Peut-être était-ce la fatigue, je me suis alors mise à rire. Un rire muet d'abord, je ne
voulais pas réveiller le petit, mais il me fut bientôt impossible de l'arrêter, ce ricanement
silencieux enflait et sifflait affreusement comme les balles de mitraillettes, comme les
cris des accusateurs, comme les flammes dévorant le palais, comme les gémissements
des nains turgescents, comme les halètements de la gymnaste, comme les clapotements
informes sortant du trou de l'agonisant, comme les hoquets de mon bébé qui hurlait
maintenant, comme les influx de mes nerfs épuisés, je n'arrivais pas à m'arrêter, pliée en
deux dans la nuit d'hôpital, des larmes coulant sur mes joues, je n'arrivais pas à éteindre
l'incendie de ce rire affreux. Sans doute n'était-ce que le délire de la fatigue, mais quand
j'ai finalement cessé de rire une image s'est imposée à moi, une vision qui me montrait
le monde, notre monde et tout ce qu'il contient, consumé dans ce même rire grotesque,
cruel et désespéré, comme un gigantesque feu de connerie, un feu provoqué par une
espèce pyromane, un feu où Bien et Mal seraient réduits en un tas de cendres et dans ces
cendres plus rien ne pourrait plus être distingué.

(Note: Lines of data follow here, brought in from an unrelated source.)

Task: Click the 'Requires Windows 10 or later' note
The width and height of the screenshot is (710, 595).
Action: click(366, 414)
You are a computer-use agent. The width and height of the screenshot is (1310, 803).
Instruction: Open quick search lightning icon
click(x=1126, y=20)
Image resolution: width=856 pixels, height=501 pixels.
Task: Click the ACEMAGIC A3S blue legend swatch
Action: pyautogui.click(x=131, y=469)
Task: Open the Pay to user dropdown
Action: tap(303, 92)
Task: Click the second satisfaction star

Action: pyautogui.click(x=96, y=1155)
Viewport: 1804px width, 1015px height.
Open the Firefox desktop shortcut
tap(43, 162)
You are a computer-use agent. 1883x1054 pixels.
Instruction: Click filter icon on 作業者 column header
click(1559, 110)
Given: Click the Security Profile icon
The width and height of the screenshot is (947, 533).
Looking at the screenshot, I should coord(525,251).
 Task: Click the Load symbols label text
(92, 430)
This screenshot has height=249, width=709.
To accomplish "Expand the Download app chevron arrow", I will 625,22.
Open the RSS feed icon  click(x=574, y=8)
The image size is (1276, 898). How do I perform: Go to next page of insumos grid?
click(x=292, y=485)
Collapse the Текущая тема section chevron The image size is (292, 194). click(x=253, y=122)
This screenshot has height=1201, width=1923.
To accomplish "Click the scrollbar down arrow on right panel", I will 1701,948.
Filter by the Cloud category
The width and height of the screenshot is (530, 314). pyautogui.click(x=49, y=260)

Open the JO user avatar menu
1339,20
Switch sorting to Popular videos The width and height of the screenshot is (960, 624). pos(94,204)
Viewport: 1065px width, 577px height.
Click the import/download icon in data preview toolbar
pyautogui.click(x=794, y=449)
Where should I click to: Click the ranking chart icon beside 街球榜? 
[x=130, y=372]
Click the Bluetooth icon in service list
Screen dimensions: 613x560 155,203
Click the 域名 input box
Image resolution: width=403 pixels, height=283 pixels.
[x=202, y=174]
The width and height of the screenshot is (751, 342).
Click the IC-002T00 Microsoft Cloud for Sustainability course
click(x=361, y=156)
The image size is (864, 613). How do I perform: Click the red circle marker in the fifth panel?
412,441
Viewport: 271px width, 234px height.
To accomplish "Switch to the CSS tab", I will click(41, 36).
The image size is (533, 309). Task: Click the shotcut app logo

J'avais relevé les yeux sur l'écran muet du téléviseur et vu les vieux corps criblés de
balles qui s'affaissaient piteusement au bas d'un mur de béton, et tout m'avait soudain
paru sale, trivial et sans espoir, et je m'étais dit, je m'en souviens maintenant, que j'avais
commis une erreur en mettant au monde un enfant.